I only finished this book because I was on a backpacking trip and had limited reading material. I really wanted to like it: the author had won the Golden Dagger Award (of which I was heretofore unaware). It's set in Naples, the city of my forbears. It's one of a series of books featuring police bigshot Aurelio Zen. (An Italian named Zen -- I guess it's not unusual for authors to invent names that make their protagonist stand out from the crowd.) So if it's a series, *someone* must think it's pretty good.
That someone is not me.
The chapters each have titles ...in Italian. Sure, the translations are in the first pages of the book, but why the affectation? In an ending note, we find out that the phrases come from the opera Cosi Fan Tutti...ahhh, now I understand! Except that it also states that "cosi fan tutti" doesn't easily translate to English. So, then why go that way, author Dibdin? Enigmatic for the sake of being enigmatic?

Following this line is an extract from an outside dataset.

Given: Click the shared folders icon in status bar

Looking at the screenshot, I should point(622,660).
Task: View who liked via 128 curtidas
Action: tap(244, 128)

The story is convoluted. I won't give spoilers, but the many, many different threads are forced to come together because the book has to end somehow, I suppose. Let's see if I can remember some of them: (1) There's the murder of an American serviceman (or not) whose solution is very, VERY important. (2) There's the stolen new video game, worth gazillion$. (3) There are the sisters who are engaged to gangsters, and Zen is concerned about this (why?). (4) There are the missing mafia and political guys, and that solution is very, VERY important. (5) There is the theft of Zen's wallet, which introduces a mind-reader. (6) Wouldn't you know it, there is some super-secret, super-powerful independent Italian police force *also* operating in Naples. I'm sure I missed something.
The setting is in a crime-full city with mafia and political bosses pulling the strings of every little event in the town. Yet a taxi driver can distribute photos of a suspect, and make inquiries...but he doesn't end up swimming with the fishes? If there is any imaginable problem, Zen goes to the taxi driver to fix it -- this driver is a magician, and thank God he gave Zen a locater device just in case Zen should go missing. . The mom goes missing, yet Zen gives this barely a thought? (I don't think this is a spoiler) One of a pair of prostitutes is a transvestite, but nobody know s this, evidently including her partner, until the very end of the book? There are garbage men running very big orange trucks around the city well after the Neapolitan workday ends, but nobody -- nobody! -- notices this incongruity?
Nah, this book is a terrible mystery, and I won't be reading this author again.